Hemos postergado durante décadas una lucha que Martin Luther King encauzó en Norteamérica, y que pese a haber logrado que una persona negra pudiera sentarse en el mismo sitio que una blanca dentro del transporte público, o que un joven negro pudiera tener la misma oportunidad de acceder a la educación que uno blanco, no logró y no ha logrado lo más básico, lo más fundamental: que una persona negra tenga el mismo derecho a vivir que una blanca. Si una persona no tiene derecho a la vida, no tiene nada.

En tanto sigamos postergando esa lucha por la igualdad racial, no sólo en Norteamérica, sino en cada región del mundo, somos corresponsables de la muerte de Floyd, así como de las muertes de quienes en el futuro padezcan bajo el yugo del racismo y la supremacía blanca.

Parece mentira que hoy se tenga que insistir en que no existe ni existirá la paz ni la libertad en una sociedad, si no prevalece en ella la justicia. El camino hacia el futuro inmediato tiene que lograr la igualdad de condiciones entre mujeres, hombres y no binarios, así como entre colores de piel y rasgos físicos, pero para ello se requiere tener presente la barbarie del pasado y buscar justicia para todas aquellas personas que fueron víctimas del odio injustificado y los prejuicios, desde Jimmie Lee Jackson hasta George Floyd.

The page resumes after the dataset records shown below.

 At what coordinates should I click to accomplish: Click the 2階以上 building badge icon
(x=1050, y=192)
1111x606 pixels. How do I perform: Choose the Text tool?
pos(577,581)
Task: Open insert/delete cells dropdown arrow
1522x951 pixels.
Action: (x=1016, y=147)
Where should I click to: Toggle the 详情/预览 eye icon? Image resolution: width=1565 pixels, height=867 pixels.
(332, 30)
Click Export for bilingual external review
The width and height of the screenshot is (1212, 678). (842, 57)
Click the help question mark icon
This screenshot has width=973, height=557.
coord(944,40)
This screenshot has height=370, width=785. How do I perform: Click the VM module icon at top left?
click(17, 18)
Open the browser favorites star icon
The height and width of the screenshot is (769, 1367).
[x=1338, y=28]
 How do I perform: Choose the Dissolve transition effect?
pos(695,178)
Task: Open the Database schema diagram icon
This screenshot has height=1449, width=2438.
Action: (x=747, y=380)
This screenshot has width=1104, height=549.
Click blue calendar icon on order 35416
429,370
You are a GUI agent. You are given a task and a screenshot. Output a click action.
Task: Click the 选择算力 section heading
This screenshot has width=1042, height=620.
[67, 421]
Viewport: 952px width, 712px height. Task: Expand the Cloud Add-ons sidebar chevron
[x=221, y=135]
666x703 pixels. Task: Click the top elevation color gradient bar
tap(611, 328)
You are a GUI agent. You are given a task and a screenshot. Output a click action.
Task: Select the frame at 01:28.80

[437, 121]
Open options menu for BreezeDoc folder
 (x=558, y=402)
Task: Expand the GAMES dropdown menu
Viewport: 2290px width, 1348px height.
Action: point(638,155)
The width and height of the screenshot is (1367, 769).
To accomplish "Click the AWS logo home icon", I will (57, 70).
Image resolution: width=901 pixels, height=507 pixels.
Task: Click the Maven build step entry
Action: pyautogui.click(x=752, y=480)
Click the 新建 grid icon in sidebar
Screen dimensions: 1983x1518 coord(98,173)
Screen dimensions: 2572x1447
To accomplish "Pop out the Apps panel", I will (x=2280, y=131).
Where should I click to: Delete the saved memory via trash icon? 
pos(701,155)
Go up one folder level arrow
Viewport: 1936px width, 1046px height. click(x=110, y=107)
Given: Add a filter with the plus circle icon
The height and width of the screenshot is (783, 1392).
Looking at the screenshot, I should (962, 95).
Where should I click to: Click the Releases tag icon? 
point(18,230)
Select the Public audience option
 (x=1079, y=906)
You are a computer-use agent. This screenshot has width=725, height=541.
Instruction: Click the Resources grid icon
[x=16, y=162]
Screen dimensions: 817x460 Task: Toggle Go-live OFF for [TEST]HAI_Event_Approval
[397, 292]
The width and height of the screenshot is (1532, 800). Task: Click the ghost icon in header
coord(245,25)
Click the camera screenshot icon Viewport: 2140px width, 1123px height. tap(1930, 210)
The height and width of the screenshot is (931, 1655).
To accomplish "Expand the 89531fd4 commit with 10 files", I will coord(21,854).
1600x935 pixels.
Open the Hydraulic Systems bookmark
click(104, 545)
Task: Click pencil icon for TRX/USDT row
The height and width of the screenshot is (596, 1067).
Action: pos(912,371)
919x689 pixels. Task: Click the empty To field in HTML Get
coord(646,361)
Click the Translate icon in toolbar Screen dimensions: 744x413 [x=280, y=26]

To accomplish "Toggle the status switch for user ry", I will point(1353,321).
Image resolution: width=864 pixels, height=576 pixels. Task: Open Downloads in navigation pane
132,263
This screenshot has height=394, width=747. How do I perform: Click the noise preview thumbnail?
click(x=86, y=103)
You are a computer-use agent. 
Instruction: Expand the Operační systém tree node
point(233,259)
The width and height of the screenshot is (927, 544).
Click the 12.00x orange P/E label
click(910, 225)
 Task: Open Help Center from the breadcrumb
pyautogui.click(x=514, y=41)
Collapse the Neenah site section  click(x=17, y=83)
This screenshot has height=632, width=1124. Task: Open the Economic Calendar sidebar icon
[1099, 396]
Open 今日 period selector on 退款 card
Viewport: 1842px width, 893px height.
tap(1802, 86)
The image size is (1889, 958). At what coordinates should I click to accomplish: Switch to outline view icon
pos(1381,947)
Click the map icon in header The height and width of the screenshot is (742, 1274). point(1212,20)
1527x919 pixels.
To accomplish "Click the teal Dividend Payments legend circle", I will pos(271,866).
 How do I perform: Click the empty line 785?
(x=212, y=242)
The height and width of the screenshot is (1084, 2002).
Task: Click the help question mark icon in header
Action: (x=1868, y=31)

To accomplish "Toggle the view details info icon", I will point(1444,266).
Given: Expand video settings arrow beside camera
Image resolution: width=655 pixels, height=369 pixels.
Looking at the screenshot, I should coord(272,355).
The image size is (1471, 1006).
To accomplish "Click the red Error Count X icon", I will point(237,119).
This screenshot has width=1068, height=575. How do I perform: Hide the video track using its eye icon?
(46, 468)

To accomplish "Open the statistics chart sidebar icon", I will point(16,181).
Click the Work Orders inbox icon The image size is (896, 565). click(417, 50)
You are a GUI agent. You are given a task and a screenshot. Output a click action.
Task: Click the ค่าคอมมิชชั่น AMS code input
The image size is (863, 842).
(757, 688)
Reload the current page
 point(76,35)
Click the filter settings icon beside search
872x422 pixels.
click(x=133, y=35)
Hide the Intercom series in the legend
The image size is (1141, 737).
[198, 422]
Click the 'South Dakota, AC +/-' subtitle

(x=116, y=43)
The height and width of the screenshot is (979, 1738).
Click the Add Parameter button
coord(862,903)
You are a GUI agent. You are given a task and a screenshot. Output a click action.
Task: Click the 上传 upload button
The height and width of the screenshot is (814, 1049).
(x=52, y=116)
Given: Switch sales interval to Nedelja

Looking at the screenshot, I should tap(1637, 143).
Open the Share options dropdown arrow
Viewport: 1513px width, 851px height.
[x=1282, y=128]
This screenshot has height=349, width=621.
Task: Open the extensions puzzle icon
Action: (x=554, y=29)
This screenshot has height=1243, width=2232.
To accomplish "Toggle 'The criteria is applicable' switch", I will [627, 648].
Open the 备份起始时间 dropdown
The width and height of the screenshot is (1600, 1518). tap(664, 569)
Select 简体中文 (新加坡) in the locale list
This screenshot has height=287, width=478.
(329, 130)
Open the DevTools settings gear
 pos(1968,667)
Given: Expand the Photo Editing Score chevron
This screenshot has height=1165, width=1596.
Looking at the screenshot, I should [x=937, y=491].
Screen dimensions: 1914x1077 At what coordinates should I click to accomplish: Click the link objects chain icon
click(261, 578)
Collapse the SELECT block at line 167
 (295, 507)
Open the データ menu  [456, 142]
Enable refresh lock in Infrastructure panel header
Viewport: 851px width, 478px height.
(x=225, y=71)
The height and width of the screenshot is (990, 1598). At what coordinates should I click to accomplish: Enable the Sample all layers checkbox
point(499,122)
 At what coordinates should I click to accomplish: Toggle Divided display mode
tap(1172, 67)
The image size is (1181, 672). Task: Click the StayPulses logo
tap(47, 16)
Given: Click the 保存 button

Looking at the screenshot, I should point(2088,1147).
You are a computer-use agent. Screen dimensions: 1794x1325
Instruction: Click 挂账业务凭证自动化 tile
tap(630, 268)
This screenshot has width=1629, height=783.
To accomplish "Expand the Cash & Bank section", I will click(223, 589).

El éxodo de los judíos al escapar de Egipto hacia la tierra prometida duró cuarenta años, según el libro del Éxodo.

El éxodo que caminamos en la lucha por la igualdad racial lleva más de medio siglo, quizá mucho más. Tal vez el problema no sea la distancia entre donde estamos ahora mismo y el sitio al que queremos llegar; tal vez el problema sea el paso tan corto y el ritmo tan lento con el que andamos.

Hemos tenido mucho tiempo ya para descansar. Es tiempo de acelerar el paso, de caminar más rápido para luego trotar y después correr, hasta llegar ahí, a esa tierra que Luther King miró desde lo alto de la montaña, desde donde, según sus palabras, Dios le permitió contemplar la tierra prometida, aquella tierra de igualdad, fraternidad y justicia, a la que entendió que él no podría llegar, pero a la que confió que llegaríamos en conjunto, como pueblo, como un cuerpo unificado que al final sacudió la apatía y conquistó sus derechos, su libertad.

Que el fuego queme todo el odio, que del racismo no queden más que las cenizas, y que a ésas se las lleve el viento.

Si en el camino nos cansamos, que las palabras de King resuenen fuerte: “¡Levántate a defender la rectitud! ¡Levántate a defender la justicia! ¡Levántate a defender la verdad!”